You complete me. One of the most remembered lines of all time from a romantic movie. Did your heart melt like mine? I saw that movie when I was about 18 years old and I thought to myself, “I can’t wait to find that person. The one who will complete me. Who will look me in the eyes, just like Tom Cruise, and say those words to me: You complete me.”
Fast forward 3 years. A cinderella wedding. Nine beautiful bridesmaids and handsome groomsmen. A room filled with family and friends. As I stood at the back of the sanctuary, arm looped through my dad’s, I began walking towards my soul mate, the love of my life, the one who would give me my fairy tale ending. The one who would complete me.
Behind the scenes of this gorgeous, dream-filled wedding, was a whole lot of baggage. Both mine and my husband’s. Broken dreams, broken hearts, broken lives.

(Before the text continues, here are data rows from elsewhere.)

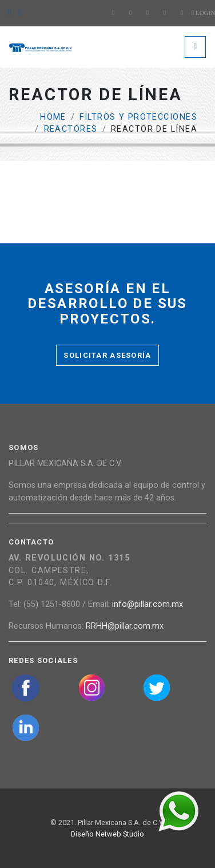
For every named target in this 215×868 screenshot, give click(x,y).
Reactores (71, 129)
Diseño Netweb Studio (108, 834)
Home (53, 117)
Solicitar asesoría (107, 355)
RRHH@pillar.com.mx (125, 626)
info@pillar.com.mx (148, 604)
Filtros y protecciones (138, 117)
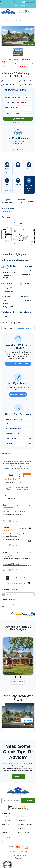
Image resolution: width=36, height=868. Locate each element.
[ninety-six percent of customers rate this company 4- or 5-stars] (18, 489)
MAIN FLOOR (16, 730)
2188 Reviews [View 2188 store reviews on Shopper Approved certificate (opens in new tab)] (12, 482)
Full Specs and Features (7, 201)
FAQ (3, 828)
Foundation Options (20, 201)
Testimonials (22, 828)
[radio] (26, 474)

As I stood at that altar, unbeknownst to my dear husband, I had that suitcase firmly gripped in my hand. As I said my vows, which were very traditional, what I was really saying was this:
“I, Carrie, take you John to be my husband. Here is all my junk: all my hurts, broken dreams, disappointments, and unmet expectations. I expect you to fix me. I expect you to meet all of my deepest desires. I expect you to be loving and romantic all of the time. I expect you to know what I’m thinking and give me everything I could ever need. I expect you to provide the happily-ever after that I’ve always dreamed of and seen in all the movies. I expect you to be my Savior. I expect you to complete me.”
Sadly, he had his own suitcase, his own junk, expectations, and “vows” as we stood there on the altar before family and friends.
Wow! What a heavy weight to carry at the beginning of our marriage.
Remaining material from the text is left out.